Starting from the first line, transcribe the whole listing exactly.

> _DATA FOR PROCESSING_
((
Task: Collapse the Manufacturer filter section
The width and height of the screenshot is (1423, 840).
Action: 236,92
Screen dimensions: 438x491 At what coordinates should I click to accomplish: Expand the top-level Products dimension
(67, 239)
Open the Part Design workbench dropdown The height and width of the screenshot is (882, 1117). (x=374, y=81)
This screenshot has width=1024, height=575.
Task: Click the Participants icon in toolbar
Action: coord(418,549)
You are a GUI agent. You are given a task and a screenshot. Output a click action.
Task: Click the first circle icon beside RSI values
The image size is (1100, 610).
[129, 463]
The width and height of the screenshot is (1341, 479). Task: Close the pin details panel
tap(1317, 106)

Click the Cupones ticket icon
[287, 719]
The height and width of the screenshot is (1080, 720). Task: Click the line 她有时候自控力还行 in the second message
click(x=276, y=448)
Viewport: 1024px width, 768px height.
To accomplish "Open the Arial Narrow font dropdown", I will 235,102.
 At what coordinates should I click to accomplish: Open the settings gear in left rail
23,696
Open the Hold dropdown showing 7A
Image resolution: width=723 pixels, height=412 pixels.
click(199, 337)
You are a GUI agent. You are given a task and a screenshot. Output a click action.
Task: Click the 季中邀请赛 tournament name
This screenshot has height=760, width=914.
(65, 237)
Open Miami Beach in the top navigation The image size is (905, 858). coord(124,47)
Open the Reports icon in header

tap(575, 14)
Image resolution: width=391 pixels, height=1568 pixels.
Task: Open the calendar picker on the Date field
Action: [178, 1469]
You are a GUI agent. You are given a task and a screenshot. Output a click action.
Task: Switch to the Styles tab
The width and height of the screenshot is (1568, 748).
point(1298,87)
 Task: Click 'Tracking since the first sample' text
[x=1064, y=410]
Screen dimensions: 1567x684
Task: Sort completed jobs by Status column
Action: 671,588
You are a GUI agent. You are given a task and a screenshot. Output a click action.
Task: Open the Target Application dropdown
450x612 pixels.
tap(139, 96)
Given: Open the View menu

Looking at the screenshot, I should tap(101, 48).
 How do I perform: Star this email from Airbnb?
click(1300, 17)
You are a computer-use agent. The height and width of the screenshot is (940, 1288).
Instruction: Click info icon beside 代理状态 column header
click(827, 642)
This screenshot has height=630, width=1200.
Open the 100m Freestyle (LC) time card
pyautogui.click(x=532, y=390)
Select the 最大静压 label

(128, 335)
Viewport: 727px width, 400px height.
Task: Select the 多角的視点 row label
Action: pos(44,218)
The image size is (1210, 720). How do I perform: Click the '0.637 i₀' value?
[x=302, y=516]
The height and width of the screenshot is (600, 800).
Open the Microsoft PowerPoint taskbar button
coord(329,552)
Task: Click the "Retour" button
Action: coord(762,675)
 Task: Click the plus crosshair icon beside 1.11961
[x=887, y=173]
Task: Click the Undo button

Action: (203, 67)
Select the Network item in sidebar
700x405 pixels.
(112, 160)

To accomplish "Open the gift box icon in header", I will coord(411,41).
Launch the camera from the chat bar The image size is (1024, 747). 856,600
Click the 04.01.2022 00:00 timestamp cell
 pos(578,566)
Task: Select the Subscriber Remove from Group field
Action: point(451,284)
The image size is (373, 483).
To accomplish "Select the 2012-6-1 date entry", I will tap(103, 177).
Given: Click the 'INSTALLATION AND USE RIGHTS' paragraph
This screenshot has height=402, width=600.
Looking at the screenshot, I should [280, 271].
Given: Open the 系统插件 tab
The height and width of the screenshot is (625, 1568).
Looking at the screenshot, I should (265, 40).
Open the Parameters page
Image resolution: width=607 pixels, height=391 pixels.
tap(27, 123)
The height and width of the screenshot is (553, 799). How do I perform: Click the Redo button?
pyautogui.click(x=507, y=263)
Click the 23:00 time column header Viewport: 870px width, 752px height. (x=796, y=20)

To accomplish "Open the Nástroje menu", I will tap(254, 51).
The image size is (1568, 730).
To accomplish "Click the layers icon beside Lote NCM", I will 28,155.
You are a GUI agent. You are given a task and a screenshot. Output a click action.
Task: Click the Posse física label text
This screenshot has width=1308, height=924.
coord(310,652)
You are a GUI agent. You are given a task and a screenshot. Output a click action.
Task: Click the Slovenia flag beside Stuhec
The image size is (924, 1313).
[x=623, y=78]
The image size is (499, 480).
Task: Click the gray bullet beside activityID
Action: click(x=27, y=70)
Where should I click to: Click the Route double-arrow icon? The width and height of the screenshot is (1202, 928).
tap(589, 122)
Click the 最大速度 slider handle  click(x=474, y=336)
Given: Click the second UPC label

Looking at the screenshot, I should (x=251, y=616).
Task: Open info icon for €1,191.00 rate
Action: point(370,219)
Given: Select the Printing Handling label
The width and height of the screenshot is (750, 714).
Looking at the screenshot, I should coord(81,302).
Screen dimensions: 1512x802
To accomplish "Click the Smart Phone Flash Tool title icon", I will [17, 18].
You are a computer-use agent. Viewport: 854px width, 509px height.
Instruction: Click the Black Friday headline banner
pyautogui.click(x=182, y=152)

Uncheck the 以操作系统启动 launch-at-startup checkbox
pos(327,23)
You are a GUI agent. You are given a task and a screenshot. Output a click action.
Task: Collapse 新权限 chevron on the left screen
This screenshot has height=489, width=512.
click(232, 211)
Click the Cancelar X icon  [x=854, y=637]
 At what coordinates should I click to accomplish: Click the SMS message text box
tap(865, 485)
))
> _YOUR RESPONSE_
Task: Collapse the Manufacturer filter section
The width and height of the screenshot is (1423, 840).
Action: 236,92
Screen dimensions: 438x491 At what coordinates should I click to accomplish: Expand the top-level Products dimension
(67, 239)
Open the Part Design workbench dropdown The height and width of the screenshot is (882, 1117). (x=374, y=81)
This screenshot has width=1024, height=575.
Task: Click the Participants icon in toolbar
Action: coord(418,549)
You are a GUI agent. You are given a task and a screenshot. Output a click action.
Task: Click the first circle icon beside RSI values
The image size is (1100, 610).
[129, 463]
The width and height of the screenshot is (1341, 479). Task: Close the pin details panel
tap(1317, 106)

Click the Cupones ticket icon
[287, 719]
The height and width of the screenshot is (1080, 720). Task: Click the line 她有时候自控力还行 in the second message
click(x=276, y=448)
Viewport: 1024px width, 768px height.
To accomplish "Open the Arial Narrow font dropdown", I will 235,102.
 At what coordinates should I click to accomplish: Open the settings gear in left rail
23,696
Open the Hold dropdown showing 7A
Image resolution: width=723 pixels, height=412 pixels.
click(199, 337)
You are a GUI agent. You are given a task and a screenshot. Output a click action.
Task: Click the 季中邀请赛 tournament name
This screenshot has height=760, width=914.
(65, 237)
Open Miami Beach in the top navigation The image size is (905, 858). coord(124,47)
Open the Reports icon in header

tap(575, 14)
Image resolution: width=391 pixels, height=1568 pixels.
Task: Open the calendar picker on the Date field
Action: [178, 1469]
You are a GUI agent. You are given a task and a screenshot. Output a click action.
Task: Switch to the Styles tab
The width and height of the screenshot is (1568, 748).
point(1298,87)
 Task: Click 'Tracking since the first sample' text
[x=1064, y=410]
Screen dimensions: 1567x684
Task: Sort completed jobs by Status column
Action: 671,588
You are a GUI agent. You are given a task and a screenshot. Output a click action.
Task: Open the Target Application dropdown
450x612 pixels.
tap(139, 96)
Given: Open the View menu

Looking at the screenshot, I should tap(101, 48).
 How do I perform: Star this email from Airbnb?
click(1300, 17)
You are a computer-use agent. The height and width of the screenshot is (940, 1288).
Instruction: Click info icon beside 代理状态 column header
click(827, 642)
This screenshot has height=630, width=1200.
Open the 100m Freestyle (LC) time card
pyautogui.click(x=532, y=390)
Select the 最大静压 label

(128, 335)
Viewport: 727px width, 400px height.
Task: Select the 多角的視点 row label
Action: pos(44,218)
The image size is (1210, 720). How do I perform: Click the '0.637 i₀' value?
[x=302, y=516]
The height and width of the screenshot is (600, 800).
Open the Microsoft PowerPoint taskbar button
coord(329,552)
Task: Click the "Retour" button
Action: coord(762,675)
 Task: Click the plus crosshair icon beside 1.11961
[x=887, y=173]
Task: Click the Undo button

Action: (203, 67)
Select the Network item in sidebar
700x405 pixels.
(112, 160)

To accomplish "Open the gift box icon in header", I will coord(411,41).
Launch the camera from the chat bar The image size is (1024, 747). 856,600
Click the 04.01.2022 00:00 timestamp cell
 pos(578,566)
Task: Select the Subscriber Remove from Group field
Action: point(451,284)
The image size is (373, 483).
To accomplish "Select the 2012-6-1 date entry", I will tap(103, 177).
Given: Click the 'INSTALLATION AND USE RIGHTS' paragraph
This screenshot has height=402, width=600.
Looking at the screenshot, I should [280, 271].
Given: Open the 系统插件 tab
The height and width of the screenshot is (625, 1568).
Looking at the screenshot, I should (265, 40).
Open the Parameters page
Image resolution: width=607 pixels, height=391 pixels.
tap(27, 123)
The height and width of the screenshot is (553, 799). How do I perform: Click the Redo button?
pyautogui.click(x=507, y=263)
Click the 23:00 time column header Viewport: 870px width, 752px height. (x=796, y=20)

To accomplish "Open the Nástroje menu", I will tap(254, 51).
The image size is (1568, 730).
To accomplish "Click the layers icon beside Lote NCM", I will 28,155.
You are a GUI agent. You are given a task and a screenshot. Output a click action.
Task: Click the Posse física label text
This screenshot has width=1308, height=924.
coord(310,652)
You are a GUI agent. You are given a task and a screenshot. Output a click action.
Task: Click the Slovenia flag beside Stuhec
The image size is (924, 1313).
[x=623, y=78]
The image size is (499, 480).
Task: Click the gray bullet beside activityID
Action: click(x=27, y=70)
Where should I click to: Click the Route double-arrow icon? The width and height of the screenshot is (1202, 928).
tap(589, 122)
Click the 最大速度 slider handle  click(x=474, y=336)
Given: Click the second UPC label

Looking at the screenshot, I should (x=251, y=616).
Task: Open info icon for €1,191.00 rate
Action: point(370,219)
Given: Select the Printing Handling label
The width and height of the screenshot is (750, 714).
Looking at the screenshot, I should coord(81,302).
Screen dimensions: 1512x802
To accomplish "Click the Smart Phone Flash Tool title icon", I will [17, 18].
You are a computer-use agent. Viewport: 854px width, 509px height.
Instruction: Click the Black Friday headline banner
pyautogui.click(x=182, y=152)

Uncheck the 以操作系统启动 launch-at-startup checkbox
pos(327,23)
You are a GUI agent. You are given a task and a screenshot. Output a click action.
Task: Collapse 新权限 chevron on the left screen
This screenshot has height=489, width=512.
click(232, 211)
Click the Cancelar X icon  [x=854, y=637]
 At what coordinates should I click to accomplish: Click the SMS message text box
tap(865, 485)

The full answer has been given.